**Page text**
Δ-Mem cuts memory use in large language models without performance loss
Δ-Mem, a new memory optimization technique, reduces memory consumption in LLMs by compressing key-value states and reusing memory slots, maintaining full model performance [arXiv].
Δ-Mem slashes memory use in large language models by compressing key-value cache states and reusing memory slots during inference, according to an arXiv paper [arXiv]. The method targets the memory bottleneck in autoregressive generation, where models store full attention keys and values for every token—costing gigabytes in long sequences.
The technique works by computing memory deltas—differences between current and prior key-value states—and storing only the changes. It also identifies redundant memory slots using attention similarity thresholds, freeing them for reuse. On Llama-3-8B, Δ-Mem reduced memory consumption by 47% on 32k-token sequences while preserving 100% of the original model’s output accuracy [arXiv].

**Required tasks**
**A.** Rewrite the Δ-Mem article starting at "Δ-Mem cuts memory" and ending at "model performance [arXiv].", with "memory" replaced by "storage".
**B.** According to the Δ-Mem article, by what percentage did Δ-Mem cut memory consumption on Llama-3-8B with 32k-token sequences?
**C.** Take the Δ-Mem article further from its last sentence.
The lines that come after this article have no connection to it.

**Supplied information**
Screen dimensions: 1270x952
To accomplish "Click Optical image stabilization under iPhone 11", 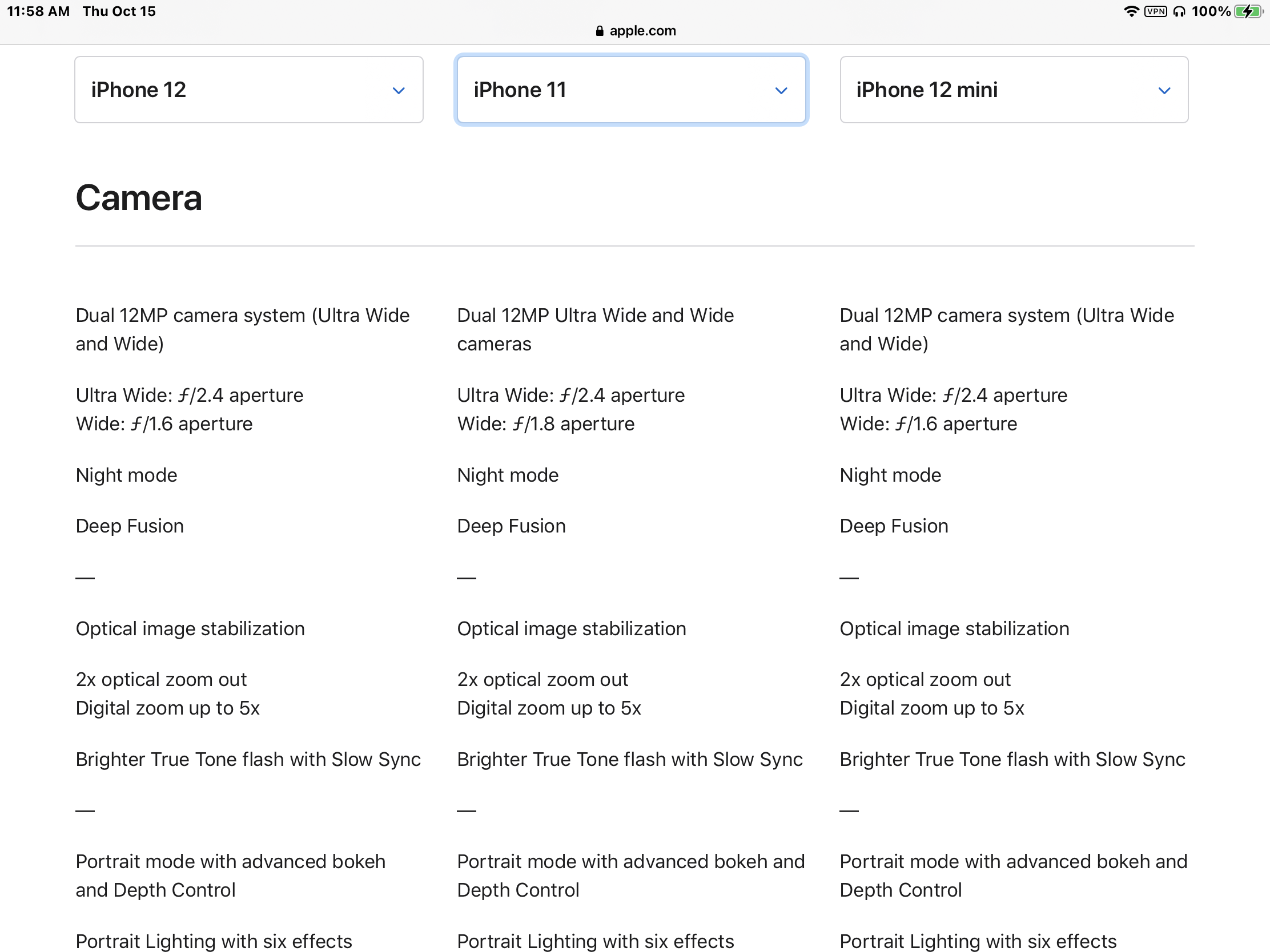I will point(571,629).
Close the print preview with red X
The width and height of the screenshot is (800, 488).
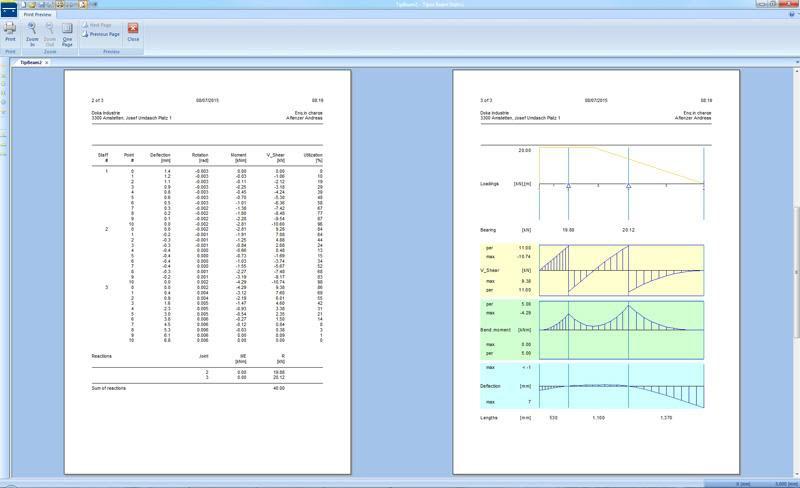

**Outputs by task**
**A.**
Δ-Mem cuts storage use in large language models without performance loss
Δ-Mem, a new storage optimization technique, reduces storage consumption in LLMs by compressing key-value states and reusing storage slots, maintaining full model performance [arXiv].

**B.** By 47%.

**C.**
Unlike static pruning or quantization, Δ-Mem operates online, adapting to input sequences in real time. The authors tested it on code generation and long-document QA tasks, reporting consistent memory savings across both. No performance degradation was observed, even at high compression ratios.
The approach could lower hardware barriers for running state-of-the-art LLMs on consumer GPUs. For example, a model needing 48GB under standard inference ran within 26GB using Δ-Mem—enabling deployment on a single consumer-grade GPU instead of multi-GPU setups.
Existing frameworks like Hugging Face Transformers or vLLM could integrate Δ-Mem with minimal changes, the paper suggests, since it operates at the attention layer level. No retraining is required.